- **EXERCISE PASSAGE**:
The book reiterated the point that some ideas are good but are not actually the most effective, or the best use of resources, and most are not evaluated to see if they are working. It offered several seemingly harsh realities, including:

  • You probably shouldn’t give to disaster relief because there is likely to be a large number of people hearing about and giving to those causes, so your contribution will make less of an impact.
  • It is possible that people could have been better off without a charitable intervention, or might actually have been harmed by it, so some intervention is not necessarily better than none. Some problems work themselves out.
  • Looking at overheard percentages, which some evaluations do, is not a good measure of effectiveness. Spending a lot on good administration and fundraising does not mean a charity is not also being very effective at its programs. Outcomes are more important.
  • Following your passion in terms of a career is bad advice because you can have impact in all kinds of fields and don’t need to necessarily go to work for a non-profit or charity to change the world. The book states: “Research shows that the most consistent predictor of job satisfaction is engaging work, which can be broken down into five factors (this is known in psychology as the ‘job characteristics theory’): Independence…Sense of Completion…Variety…Feedback from the job…Contribution” (Macaskill pg. 187). Basically, personal fit is a better indicator to go by, and you can gain a passion out of a variety of types of work. You can look up what you might be interested in at the site 80,000 Hours.
  • Sweatshop goods are sometimes providing better jobs for people in developing economies than other forms of labor and are considered the ‘good’ jobs, alternatives to backbreaking farm work or unemployment. In one case in 1993, a child labor bill brought to Congress prompted factories in Bangladesh to lay off 50,000 child workers; UNICEF then investigated and found that many of them had to turn to more desperate ways to survive, including hustling and prostitution (Macaskill pg. 160-163). So although boycotting sweatshop goods may seem like a good thing to do, it may be more effective to work to end the poverty in those countries that makes those jobs so attractive.

- **SOURCE INFORMATION**:
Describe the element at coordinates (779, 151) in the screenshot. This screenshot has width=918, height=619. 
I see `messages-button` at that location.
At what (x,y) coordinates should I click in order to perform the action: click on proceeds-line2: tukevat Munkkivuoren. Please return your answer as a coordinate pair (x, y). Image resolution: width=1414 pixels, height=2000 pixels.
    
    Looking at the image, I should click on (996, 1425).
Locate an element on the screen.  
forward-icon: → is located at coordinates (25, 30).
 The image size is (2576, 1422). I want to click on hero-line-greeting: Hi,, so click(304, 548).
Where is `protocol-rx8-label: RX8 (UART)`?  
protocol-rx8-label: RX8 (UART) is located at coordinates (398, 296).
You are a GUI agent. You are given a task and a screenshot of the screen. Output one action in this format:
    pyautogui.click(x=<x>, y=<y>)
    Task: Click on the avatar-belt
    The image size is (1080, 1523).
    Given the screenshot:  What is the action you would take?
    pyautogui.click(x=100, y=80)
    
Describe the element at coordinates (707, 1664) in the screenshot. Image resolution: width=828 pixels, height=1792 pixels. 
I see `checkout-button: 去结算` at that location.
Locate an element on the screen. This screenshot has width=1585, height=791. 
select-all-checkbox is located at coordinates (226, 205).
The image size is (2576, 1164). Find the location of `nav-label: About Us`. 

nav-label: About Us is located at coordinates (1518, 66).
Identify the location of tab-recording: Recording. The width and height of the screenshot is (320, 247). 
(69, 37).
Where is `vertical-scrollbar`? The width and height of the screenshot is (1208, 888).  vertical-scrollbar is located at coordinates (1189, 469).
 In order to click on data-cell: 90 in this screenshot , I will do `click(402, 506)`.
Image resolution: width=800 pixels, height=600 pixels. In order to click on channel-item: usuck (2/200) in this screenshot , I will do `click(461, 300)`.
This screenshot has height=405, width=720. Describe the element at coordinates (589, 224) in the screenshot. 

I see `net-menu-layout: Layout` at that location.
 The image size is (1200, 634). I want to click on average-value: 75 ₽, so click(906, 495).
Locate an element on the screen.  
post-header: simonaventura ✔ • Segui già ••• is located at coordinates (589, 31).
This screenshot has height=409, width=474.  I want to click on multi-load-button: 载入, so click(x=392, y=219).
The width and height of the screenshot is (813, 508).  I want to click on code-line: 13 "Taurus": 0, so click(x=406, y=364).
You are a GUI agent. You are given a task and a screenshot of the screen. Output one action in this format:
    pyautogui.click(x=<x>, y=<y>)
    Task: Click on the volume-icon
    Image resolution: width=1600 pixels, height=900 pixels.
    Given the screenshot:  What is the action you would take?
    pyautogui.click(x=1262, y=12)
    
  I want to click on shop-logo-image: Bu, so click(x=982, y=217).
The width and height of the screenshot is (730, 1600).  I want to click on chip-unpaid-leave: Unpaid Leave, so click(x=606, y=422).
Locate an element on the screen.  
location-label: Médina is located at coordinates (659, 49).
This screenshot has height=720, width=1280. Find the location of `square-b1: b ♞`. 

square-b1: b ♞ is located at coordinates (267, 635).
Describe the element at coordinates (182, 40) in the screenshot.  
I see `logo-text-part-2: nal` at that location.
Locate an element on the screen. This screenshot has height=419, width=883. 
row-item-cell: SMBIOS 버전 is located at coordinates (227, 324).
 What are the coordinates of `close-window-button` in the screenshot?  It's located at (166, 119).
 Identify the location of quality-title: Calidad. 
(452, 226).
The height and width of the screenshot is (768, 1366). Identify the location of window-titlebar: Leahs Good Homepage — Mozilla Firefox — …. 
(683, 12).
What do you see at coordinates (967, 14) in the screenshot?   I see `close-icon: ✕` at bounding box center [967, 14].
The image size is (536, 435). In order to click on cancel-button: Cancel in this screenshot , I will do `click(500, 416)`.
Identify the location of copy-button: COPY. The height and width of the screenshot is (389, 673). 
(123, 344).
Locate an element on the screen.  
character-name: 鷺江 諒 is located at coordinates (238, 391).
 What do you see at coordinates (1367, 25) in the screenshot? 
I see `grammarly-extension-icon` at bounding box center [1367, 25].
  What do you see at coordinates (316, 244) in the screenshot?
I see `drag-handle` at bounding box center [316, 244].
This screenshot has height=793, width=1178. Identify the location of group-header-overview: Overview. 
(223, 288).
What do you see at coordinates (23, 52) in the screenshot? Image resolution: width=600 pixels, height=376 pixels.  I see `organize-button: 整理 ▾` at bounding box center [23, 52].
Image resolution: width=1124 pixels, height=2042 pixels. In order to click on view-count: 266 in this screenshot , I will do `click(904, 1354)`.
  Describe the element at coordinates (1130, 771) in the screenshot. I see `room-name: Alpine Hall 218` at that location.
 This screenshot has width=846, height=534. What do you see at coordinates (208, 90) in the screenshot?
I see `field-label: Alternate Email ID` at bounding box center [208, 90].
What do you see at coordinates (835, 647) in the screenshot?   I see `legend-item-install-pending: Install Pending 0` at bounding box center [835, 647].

- **APPLY WHAT YOU READ**:
(A) Reproduce verbatim the span of the passage on effective giving that begins with the words containing "The book reiterated" and ends with "of an impact.".
(B) List the five factors of engaging work that the passage on effective giving quotes from the research on job satisfaction.

- **SOLUTIONS IN ORDER**:
(A)
The book reiterated the point that some ideas are good but are not actually the most effective, or the best use of resources, and most are not evaluated to see if they are working. It offered several seemingly harsh realities, including:

  • You probably shouldn’t give to disaster relief because there is likely to be a large number of people hearing about and giving to those causes, so your contribution will make less of an impact.

(B)
Independence
Sense of Completion
Variety
Feedback from the job
Contribution